### Task set
1) In two sentences, summarize the raccoon-calling thread given below.
2) Answer these questions from the raccoon-calling thread below.
(a) What brand of cassette player does IBGunner use?
(b) According to mjllag, how is the squaller blown?
(c) What problem with a regular .22 does herbie57_57 describe?

# How to call a raccoon?



## El Gato Loco

I am curious how you all call up the raccoons. Somehow, I ended up with a Primos raccoon squaller on my lanyard, but i've never tried calling raccoons, and not sure how best to approach it.

This is what I have... what kinda sounds should I be trying to make with it?

https://shop.primos.com/pc-490-24-raccoon-squaller.aspx









Any tips for a new guy? Thanks in advance!


----------



## FoxSniper

Seems like alot of the mouth calls are a squall, it's gets their attention

Trapper and Predator Caller - Mouth Calls Will Work for ?raccoons, But Be Wary


----------



## FoxSniper

I found this online might help you out...
http://www.western-rivers.com/downloads/Raccoon Chattering 2.mp3
http://www.western-rivers.com/downloads/Raccoon Squall (Young).mp3


----------



## chuck richards

My MIL has developed a great method of calling raccoons. SHe feeds cat on her back porch and has a healthy raccoon population. Every time she goes out and calls here kitty kitty the raccoons come running.


----------



## IBGunner

I use a Western Rivers Cassette player with several fighting raccoon and raccoon puppies tapes. It is very effective in woods and around farmsteads. I play it loud near where I believe raccoons are denning. They will flush and try to move out when confronted by fighting sounds.


----------



## coyotesniper

What are some good mouth calls for raccoon?


----------



## mjllag

I use a raccoon squaller to get raccoons to look when they are treed by my dogs. I have never tried to call in a raccoon with the squaller. To blow the call just roll your tongue while blowing. This sounds mimics raccoons fighting/breeding i think.


----------



## wilded

A raccoon squaller is not a raccoon call but is mostly to get them to look at you when they are in a tree. The best hand call for raccoons is the Burham Brothers blue raccoon call in my opinion. I have called hundreds though out the years with that call. It makes the sound of a shore bird in distress but you must trill it with your tongue. You can also trill a high pitched closed reed call to make a bird in ditress sound. I have also had success with E callers with the raccoon kittens or baby raccoon in distress sound. JMHO ET


----------



## baddog

You could go to FOXPRO, Inc. - High Performance Game Calls. and listen to there sound preview to get an idea what it sound like.


----------



## herbie57_57

I use my squaller when I'm hunting with hounds to try and help find the raccoon in the tree. The best way I've found to call them without using dogs is to use a raccoon puppies sound. Dennis Kirk has a couple great cassettes and Fox Pro has some digital sounds. Find a den tree set up your caller and start watching holes if their there you'll find out pretty quick. It best to use a .22 mag or .17 mag when calling this way it will put them down if you hit them. A regular .22 doesn't hit hard enough and they can get back to there hole and die inside the tree.


----------

### Recorded information
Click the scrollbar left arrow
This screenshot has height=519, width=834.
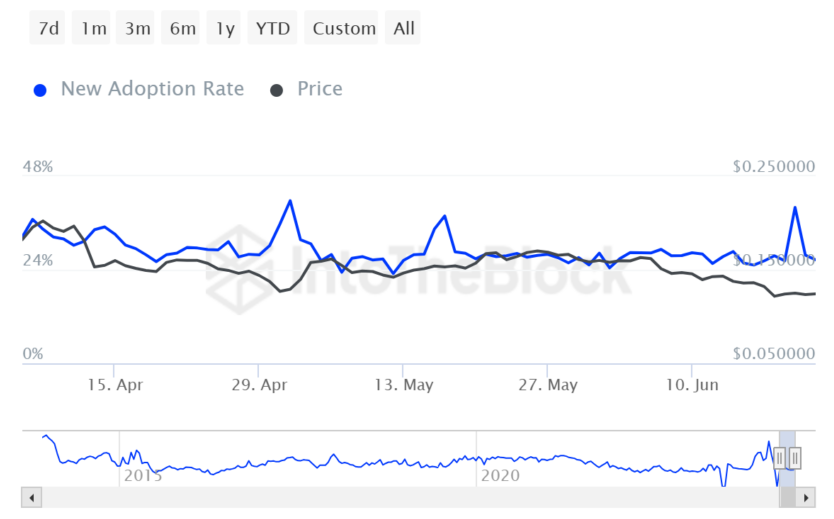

### Task-by-task results
1) A new caller with a Primos raccoon squaller asks how to call raccoons, and several replies say a squaller is mainly used to make raccoons treed by dogs look, not to call them in. Others suggest recordings of fighting raccoons or raccoon puppies, the Burham Brothers blue raccoon call trilled to sound like a shore bird in distress, and a .22 mag or .17 mag rather than a regular .22.

2)
(a) A Western Rivers cassette player.
(b) By rolling your tongue while blowing.
(c) It doesn't hit hard enough, so raccoons can get back to their hole and die inside the tree.